> Problem to work on
In the copy, leave out the pictures and repeat all records exactly.

Provided entries below:

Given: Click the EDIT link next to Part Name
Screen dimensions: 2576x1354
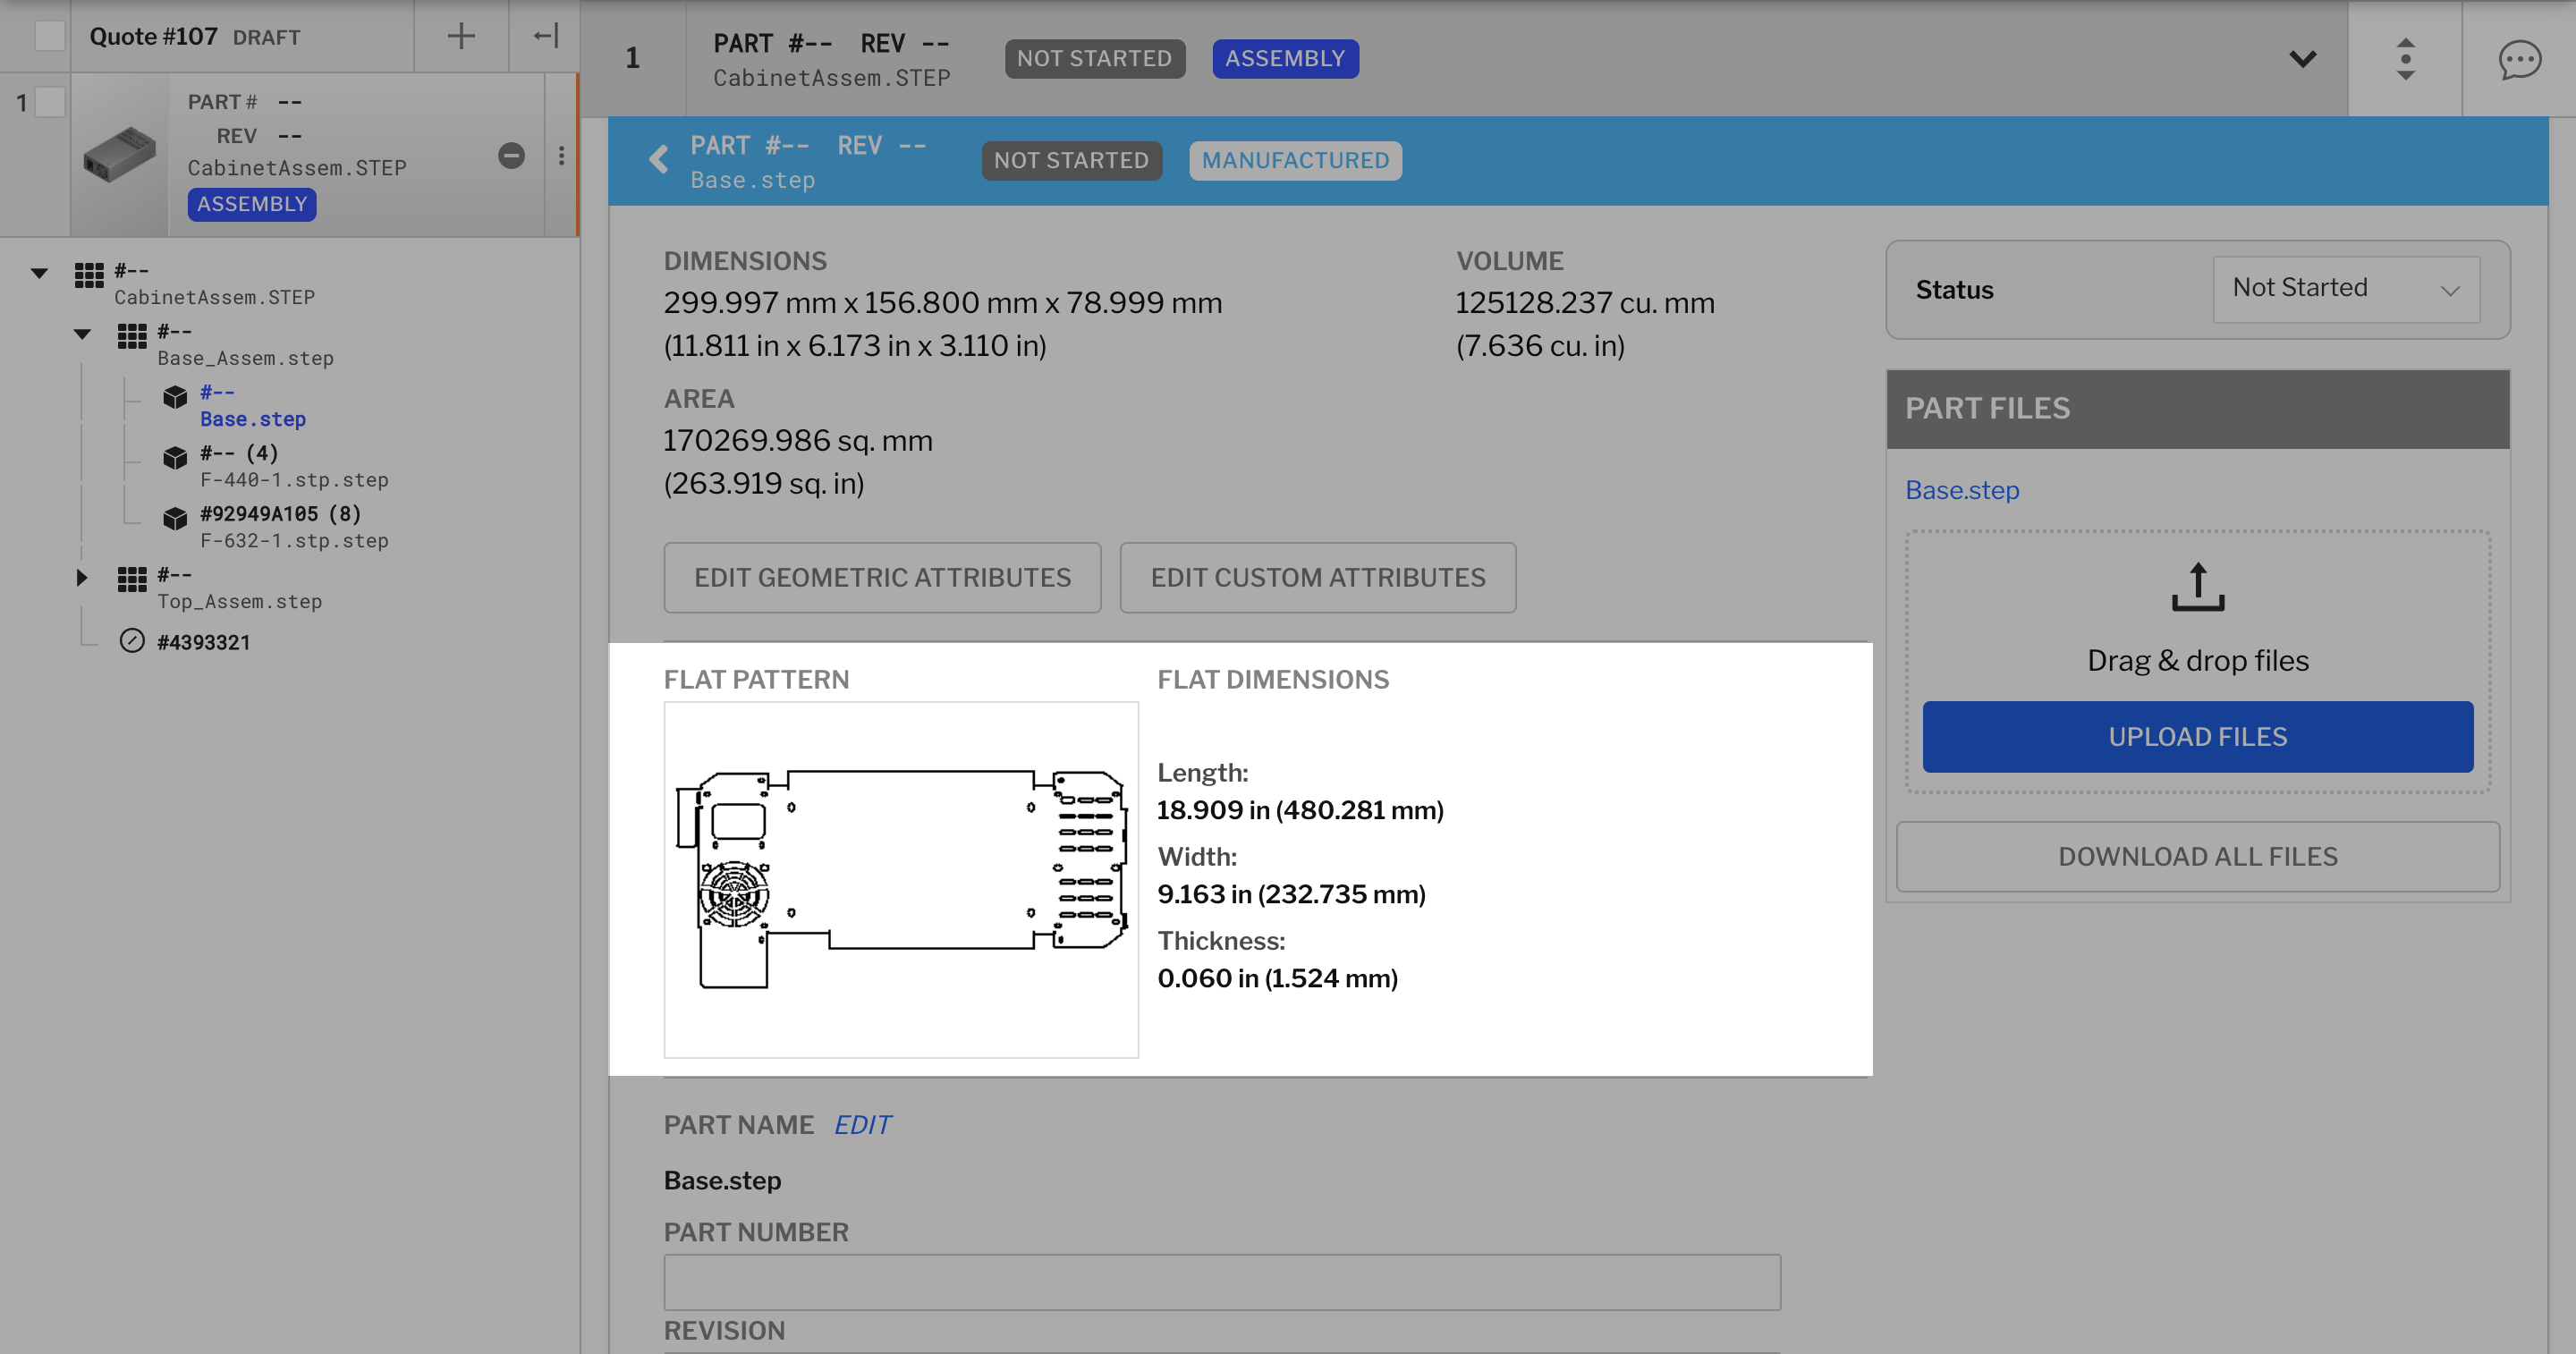Looking at the screenshot, I should coord(862,1125).
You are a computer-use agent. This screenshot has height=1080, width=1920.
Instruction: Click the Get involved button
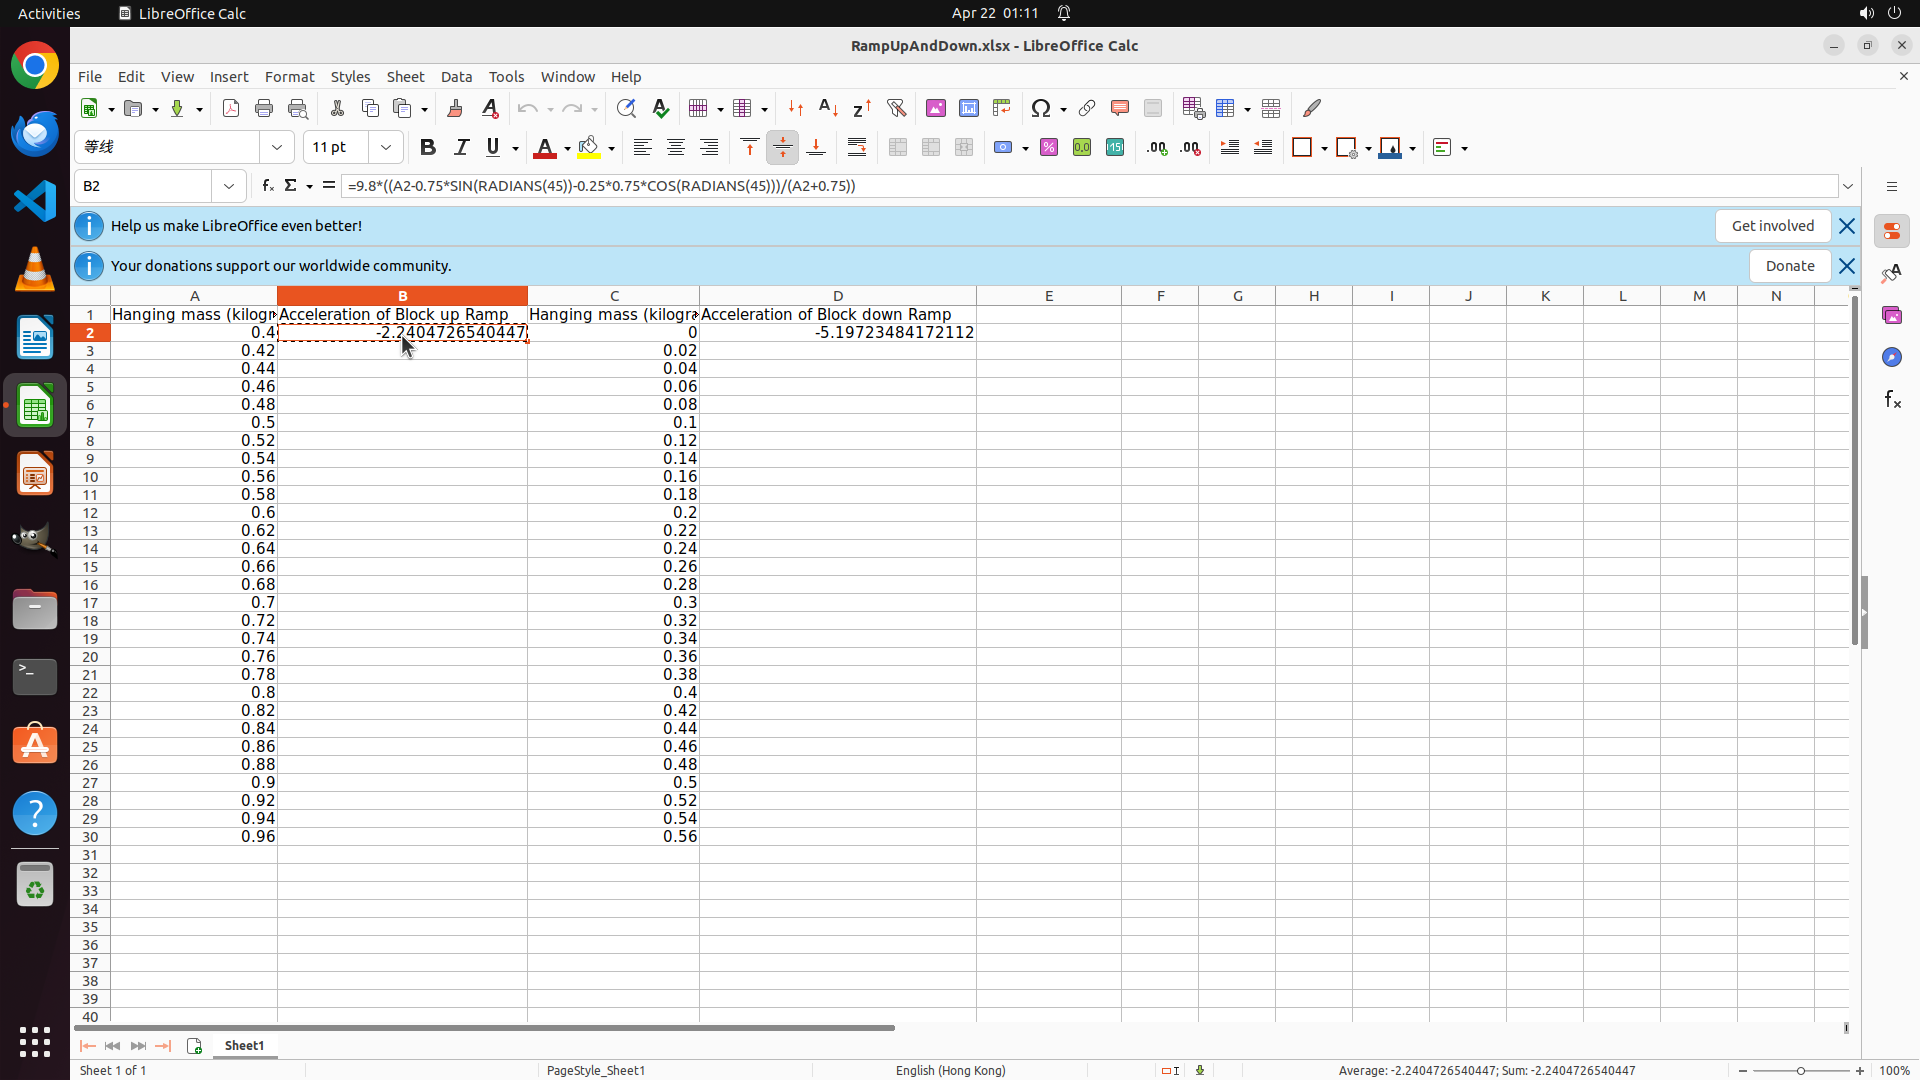[x=1772, y=226]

End of Provided entries.

> Solution for this problem
Given: Click the EDIT link next to Part Name
Screen dimensions: 2576x1354
Looking at the screenshot, I should coord(862,1125).
You are a computer-use agent. This screenshot has height=1080, width=1920.
Instruction: Click the Get involved button
[x=1772, y=226]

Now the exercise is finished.